Saved data entries
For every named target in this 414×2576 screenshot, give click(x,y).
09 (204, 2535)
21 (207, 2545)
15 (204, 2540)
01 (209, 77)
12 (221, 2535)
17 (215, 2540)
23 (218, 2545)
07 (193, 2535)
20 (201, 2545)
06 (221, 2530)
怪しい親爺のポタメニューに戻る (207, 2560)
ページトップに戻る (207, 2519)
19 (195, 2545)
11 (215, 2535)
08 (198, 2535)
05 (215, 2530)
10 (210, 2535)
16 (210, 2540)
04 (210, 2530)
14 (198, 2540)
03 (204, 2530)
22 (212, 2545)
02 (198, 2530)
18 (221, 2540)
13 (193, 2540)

ACTIVITY. As the answer, set down only the lines from the data above between the one holding "15 (204, 2540)" and the one holding "04 (210, 2530)", inclusive, exactly as they read.

WRITTEN SOLUTION.
15 (204, 2540)
01 (209, 77)
12 (221, 2535)
17 (215, 2540)
23 (218, 2545)
07 (193, 2535)
20 (201, 2545)
06 (221, 2530)
怪しい親爺のポタメニューに戻る (207, 2560)
ページトップに戻る (207, 2519)
19 (195, 2545)
11 (215, 2535)
08 (198, 2535)
05 (215, 2530)
10 (210, 2535)
16 (210, 2540)
04 (210, 2530)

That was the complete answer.